PROBLEM DESCRIPTION - According to the Plains Cree links page, how many videos modeling Plains Cree phrases were loaded as of November 10, 2011?

*** TEXT

Plains Cree (nêhiyawêwin) links:
There are just SO MANY resources out there now, that I have to reorganise this page a bit better so it does not simply overwhelm. I hope the following sub-headings help guide you towards the resources you’re looking for.
– Yay, a new resource! As of November 10, 2011 there are 132 videos loaded up modelling phrases in Plains Cree. Hearing the language is so, so vital. This particular dialect uses the ‘ch’ sound in place of the ‘ts’ sound that I am used to for the Cree letter ‘c’, but it is a small difference and the words are just as understandable.
– This site can look a little ‘busy’ sometimes, but it is full of great resources. Here is an order form for Plains Cree resources. Here are language instructional resources available in ‘th’ Woods Cree, ‘y’ Plains Cree, and Dene. I would love to hear from anyone who has actually purchased one of these sets. There are A LOT of print resources you can get from this site, so I highly recommend taking a look-see.
In addition, there are a number of fantastic online resources. Check out their interactive learning areas as well as the multimedia pages. I poke around this website a lot and have not yet exhausted all the materials they continue to develop!
– Click on Stories to read the accounts of various Elders both in English and in Cree. The stories are for advanced learners, but the English translations provide important access to the cultural messages being shared.
– This demo flash resource from the Bear Hills Cree is a good start. Only the demo version is accessible right now. I’m not sure what’s happening with this, because as you’ll see in the next link, the project seems to have been moved to a different platform.
– The above resources seems to have been moved here and expanded. Keep checking back, because it is in Beta mode currently…but new activities are being put up on a more regular basis. There are syllabics drills, for example, and memory games which model the proper pronunciation for you. So far the audio is only up for the number memory game, but it looks like they’ve really been putting some effort into expanding this! Definitely good for kids.

******
*** GIVEN MATERIAL

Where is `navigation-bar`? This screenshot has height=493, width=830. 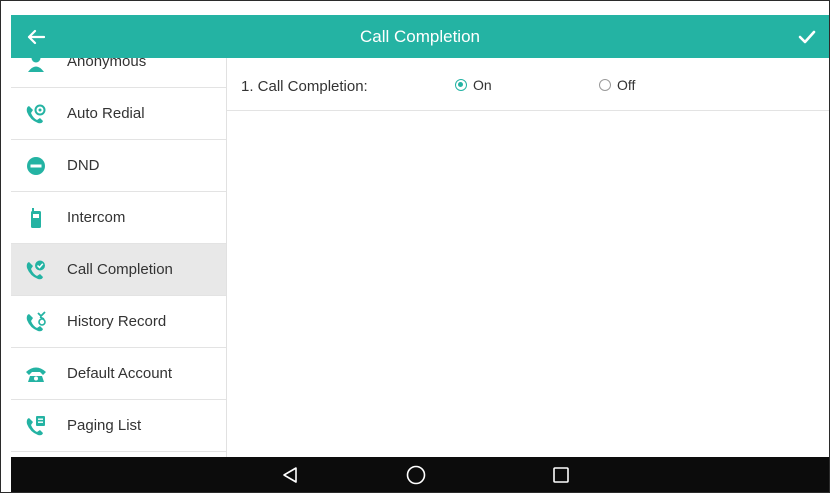 navigation-bar is located at coordinates (420, 474).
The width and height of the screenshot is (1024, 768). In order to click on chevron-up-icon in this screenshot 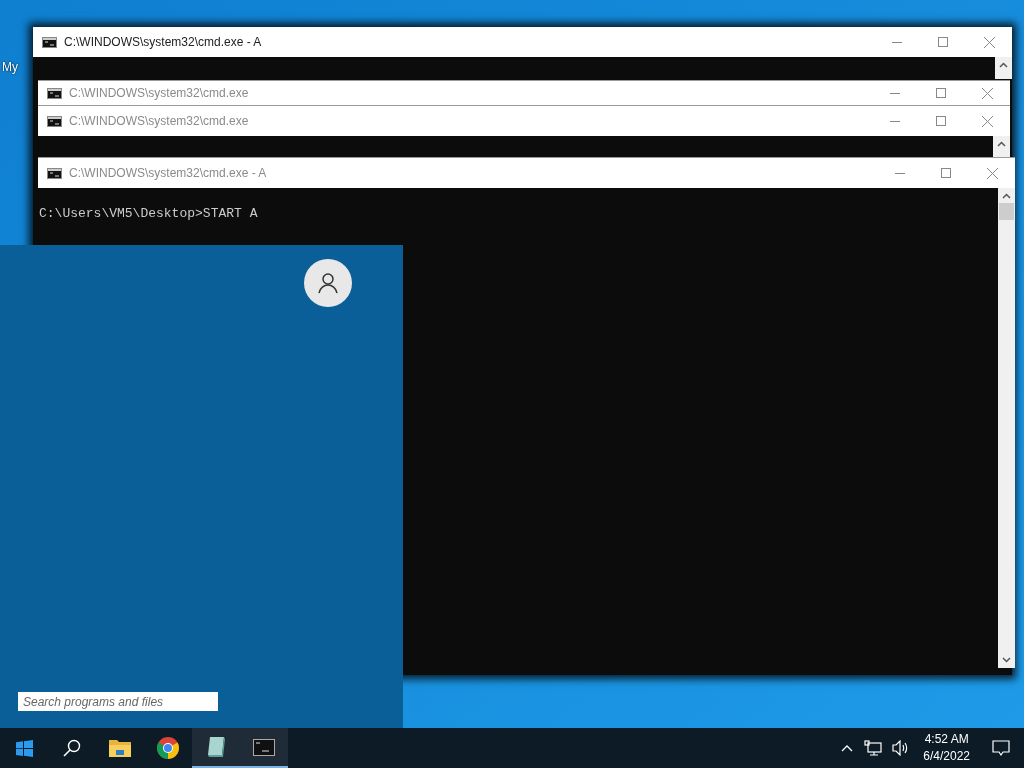, I will do `click(848, 748)`.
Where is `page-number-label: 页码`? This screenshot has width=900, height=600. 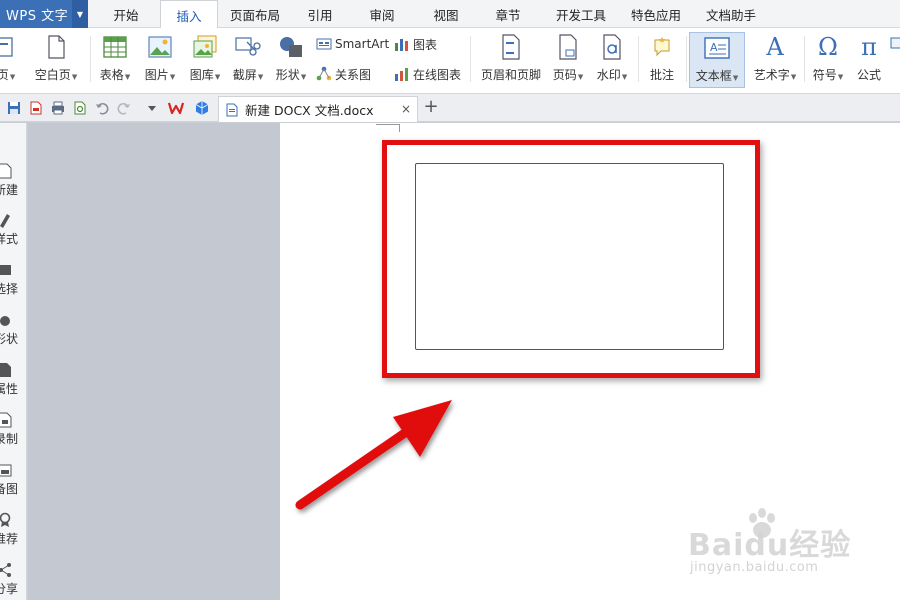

******

SOLUTION - 132 videos